Impressions, Louis Guédet, Notaire et Juge de Paix à Reims. Récits et impressions de guerre d'un civil rémois 1914-1919, journal retranscrit par François-Xavier Guédet son petit-fils

Paul Hess

16 avril 1917 – Canonnade très sérieuse vers Brimont. C’est le déclenche­ment de la grande offensive de notre part, annoncée comme de­vant donner les résultats décisifs.

Nous avons dû encore abandonner le bureau et rester tout l’après-midi à la cave. Ainsi que les jours précédents, nous y res­sentons les fortes secousses des arrivées et des explosions lors­qu’elles se produisent au-dessus de nous, c’est-à-dire sur l’hôtel de ville et son voisinage immédiat.

Nous sommes groupés, à quelques-uns, du côté du calori­fère, qui n’a pas fonctionné depuis la guerre, et assis sur des lits, nous causons doucement. La situation considérée dans sa plus triste réalité, tandis que ne cessent de tomber les projectiles, par rafales, est jugée par tous comme véritablement tragique. On ne voudrait cependant pas s’avouer qu’il est de plus en plus clair que les chances d’en sortir sont moindres que les risques d’y rester tout à fait. On essaie tout de même de blaguer un peu, parfois, tout en bourrant une pipe, pour tuer le temps, mais la conviction n’y est pas. Guérin, lui-même, n’a jamais fumé sa petite « acoufflair » avec autant de gravité. Nous nous trouvons l’un en face l’autre, et, à certain moment, nos regards se croisent ; il me demande :

« Eh bien ! crois-tu que nous remonterons aujourd’hui ? »

Ma réponse est simplement

« Mon vieux, je ne sais pas. »

Nous avons eu certainement la même pensée : pourvu qu’un 210 ou qu’un percutant à retardement, comme les Boches nous en envoient maintenant, ne vienne pas nous trouver jusque là, dans ce pilonnage frénétique de gros calibres !

— Le soir, après avoir lestement dîné à la popote et appris, avec plaisir notre avance sur Courcy, Loivre, etc. je puis, malgré tout, retourner coucher dans la cave du 10 de la rue du Cloître ; ses occupants sont navrés du décès de Mlle Lépargneur, voisine, de l’immeuble mitoyen avec celui de mon beau-frère — qu’ils m’ap­prennent dès mon arrivée.

Cette malheureuse personne avait été intoxiquée hier matin dimanche, atteinte par les voies respiratoires, alors qu’elle gravis­sait sans méfiance les dernières marches de sa cave, où elle s’était abritée pendant le violent bombardement ; celui-ci prenait fin en effet, mais un obus à gaz avait éclaté quelques instants auparavant, dans la cour de la maison.

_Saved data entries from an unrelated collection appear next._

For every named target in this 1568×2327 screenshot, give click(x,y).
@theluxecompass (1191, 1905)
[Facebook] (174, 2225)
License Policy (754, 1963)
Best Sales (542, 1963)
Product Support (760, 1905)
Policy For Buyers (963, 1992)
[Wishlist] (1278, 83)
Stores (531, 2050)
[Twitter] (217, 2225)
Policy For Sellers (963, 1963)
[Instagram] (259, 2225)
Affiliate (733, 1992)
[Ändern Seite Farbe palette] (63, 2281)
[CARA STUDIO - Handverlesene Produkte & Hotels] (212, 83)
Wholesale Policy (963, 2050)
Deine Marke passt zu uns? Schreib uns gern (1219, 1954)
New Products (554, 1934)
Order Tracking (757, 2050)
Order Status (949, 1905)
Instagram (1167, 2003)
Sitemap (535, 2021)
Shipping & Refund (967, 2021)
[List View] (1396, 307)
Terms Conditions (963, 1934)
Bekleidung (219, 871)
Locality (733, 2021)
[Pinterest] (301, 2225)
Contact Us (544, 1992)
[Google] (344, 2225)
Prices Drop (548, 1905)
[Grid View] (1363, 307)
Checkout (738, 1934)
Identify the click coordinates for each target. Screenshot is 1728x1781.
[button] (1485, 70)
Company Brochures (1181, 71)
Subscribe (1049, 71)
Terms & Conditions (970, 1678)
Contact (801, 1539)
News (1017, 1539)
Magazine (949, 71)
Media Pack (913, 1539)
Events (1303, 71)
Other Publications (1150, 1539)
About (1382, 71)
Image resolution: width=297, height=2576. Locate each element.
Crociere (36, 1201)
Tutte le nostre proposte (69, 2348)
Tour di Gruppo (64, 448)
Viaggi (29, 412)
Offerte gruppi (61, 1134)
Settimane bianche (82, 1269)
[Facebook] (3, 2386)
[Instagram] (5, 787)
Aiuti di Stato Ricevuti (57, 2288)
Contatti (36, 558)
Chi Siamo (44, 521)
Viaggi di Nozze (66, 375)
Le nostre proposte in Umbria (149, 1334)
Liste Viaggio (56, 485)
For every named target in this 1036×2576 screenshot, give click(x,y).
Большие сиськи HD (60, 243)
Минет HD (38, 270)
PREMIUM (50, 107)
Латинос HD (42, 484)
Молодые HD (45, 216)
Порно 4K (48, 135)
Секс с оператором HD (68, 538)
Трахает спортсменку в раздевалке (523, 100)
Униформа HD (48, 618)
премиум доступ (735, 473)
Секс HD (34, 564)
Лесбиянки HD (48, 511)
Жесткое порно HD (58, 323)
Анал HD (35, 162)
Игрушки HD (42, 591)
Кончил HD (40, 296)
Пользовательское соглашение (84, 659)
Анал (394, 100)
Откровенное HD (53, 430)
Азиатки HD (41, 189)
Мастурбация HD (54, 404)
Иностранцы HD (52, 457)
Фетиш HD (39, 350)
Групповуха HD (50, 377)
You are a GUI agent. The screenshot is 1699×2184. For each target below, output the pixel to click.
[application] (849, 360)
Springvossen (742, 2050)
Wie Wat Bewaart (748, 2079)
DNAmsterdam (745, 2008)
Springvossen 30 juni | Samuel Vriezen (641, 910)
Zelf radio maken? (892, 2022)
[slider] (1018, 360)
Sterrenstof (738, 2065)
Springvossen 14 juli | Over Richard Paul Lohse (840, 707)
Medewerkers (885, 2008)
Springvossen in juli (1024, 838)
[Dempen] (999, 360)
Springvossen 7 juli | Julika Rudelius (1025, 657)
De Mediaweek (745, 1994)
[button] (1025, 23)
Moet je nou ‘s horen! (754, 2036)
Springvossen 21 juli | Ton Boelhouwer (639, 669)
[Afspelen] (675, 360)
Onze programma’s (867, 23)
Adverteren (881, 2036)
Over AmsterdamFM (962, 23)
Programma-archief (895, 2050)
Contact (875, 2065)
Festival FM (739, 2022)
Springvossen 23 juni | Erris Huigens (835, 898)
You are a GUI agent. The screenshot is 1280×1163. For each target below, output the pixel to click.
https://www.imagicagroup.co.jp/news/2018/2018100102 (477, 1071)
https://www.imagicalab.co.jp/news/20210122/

L’Éclaireur de l’Est, indique le chiffre de quinze mille obus, tirés sur Reims, au cours de l’effroyable avant-dernière nuit et de la matinée d’hier.

Pendant l’après-midi, aujourd’hui, le bombardement a été particulièrement dur sur le centre et la cathédrale, qui a été atteinte par une quinzaine d’obus de gros calibre, dont quatre sur la voûte. Son voisinage a été massacré. La cour du Chapitre, la place du Parvis, certaines maisons de la rue du Cloître sont méconnaissa­bles, dans cette dernière rue, derrière l’abside, M. Faux a été bles­sé mortellement, alors qu’il se trouvait dans l’escalier de la deuxième cave de la maison Gomont.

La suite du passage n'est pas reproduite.